So, that would be one symptom of PEDD, immune complexes that become lodged in organs and tissues, causing organ failure and damage. Other symptoms of PEDD would be the same a lupus patient would suffer, since the lack of DNase1 has been determined to be a causitive factor of lupus. Here are some symptoms and scientific findings of lupus: Autonomic nervous system dysfunction, hypothyroidism, restless legs syndrome, arthritis, osteoporosis, spinal cord degeneration, migraines, hypermobility, low adrenal function, chemical sensitivity, low cortisol, anemia, lack of vitamin B12, iron, and magnesium, joint and muscle pain, fatigue, insomnia, depression, neuropathy, swollen glands, low grade fever, high C-reactive protein, rashes, itchiness, vision complications, dry eyes and mouth, increased risk of heart attack and stroke, easy bruising, brain fog, porphyria, mitochrondrial dysfunction, POTS, heat intolerance, and the list goes on. You can trace each of these symptoms directly back to these missing enzymes.

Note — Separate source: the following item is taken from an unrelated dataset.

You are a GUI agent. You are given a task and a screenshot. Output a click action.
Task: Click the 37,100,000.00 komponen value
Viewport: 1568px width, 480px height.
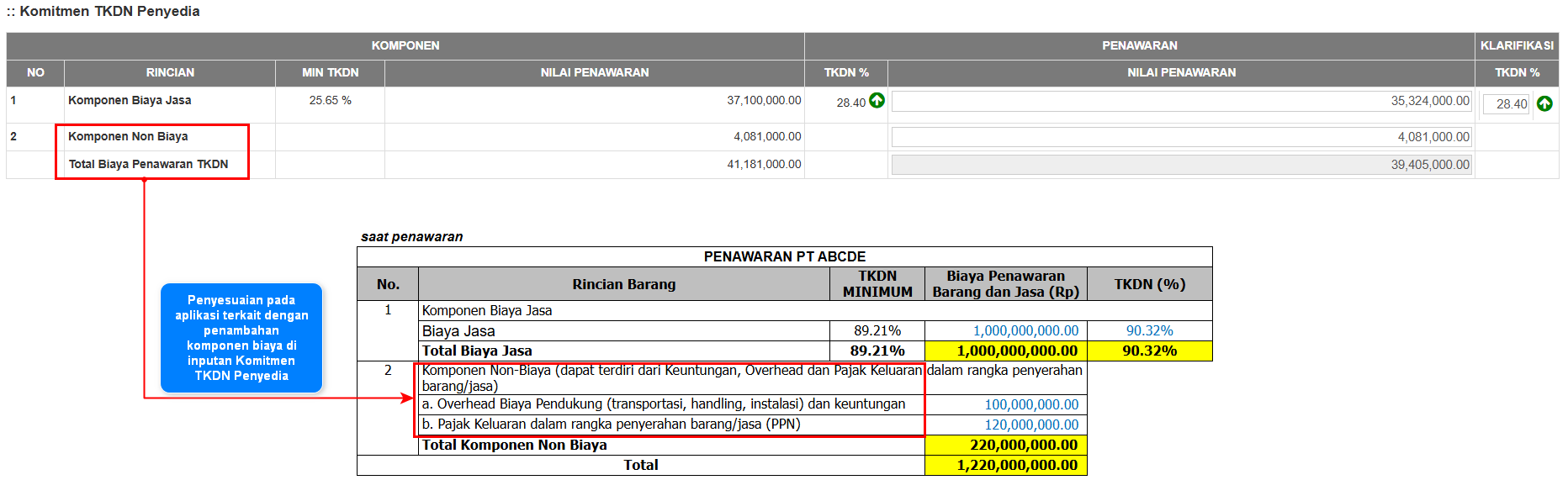click(763, 100)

For instance, lupus patients have an increased risk of developing restless legs syndrome. So do fibromyalgia, diabetes, MS, Sjogrens patietns etc. Studies have linked restless legs syndrome to low iron and dopamine. Here is one such study.

Dopamine and Iron in The Pathophysiology of Restless Legs
Syndrome (Rls)
Allen, R. 2004. Sleep Med. 5(4):385-91.

Results: The pharmacological treatment data strongly support a dopaminergic
abnormality for RLS. Other pharmacological data and some imaging data also support
this, although the data are not entirely consistent. The secondary forms of RLS strongly
support an iron deficiency abnormality for RLS, further documented by several other
studies. Some animal studies have shown a relation between iron deficiency and
dopaminergic abnormalities that have some similarity to those seen in the RLS patient.
Conclusions: It is concluded that there may be an iron-dopamine connection central
to the pathophysiology of RLS for at least some if not most patients with this disorder.

Here is how PEDD would lead to RLS (and anemia) Protease regulate iron absorption in the body. Here is a study that shows this.
Hörl, W.H. 2008. Nephrol. Dial. Transplant. 23(10):3063-3064.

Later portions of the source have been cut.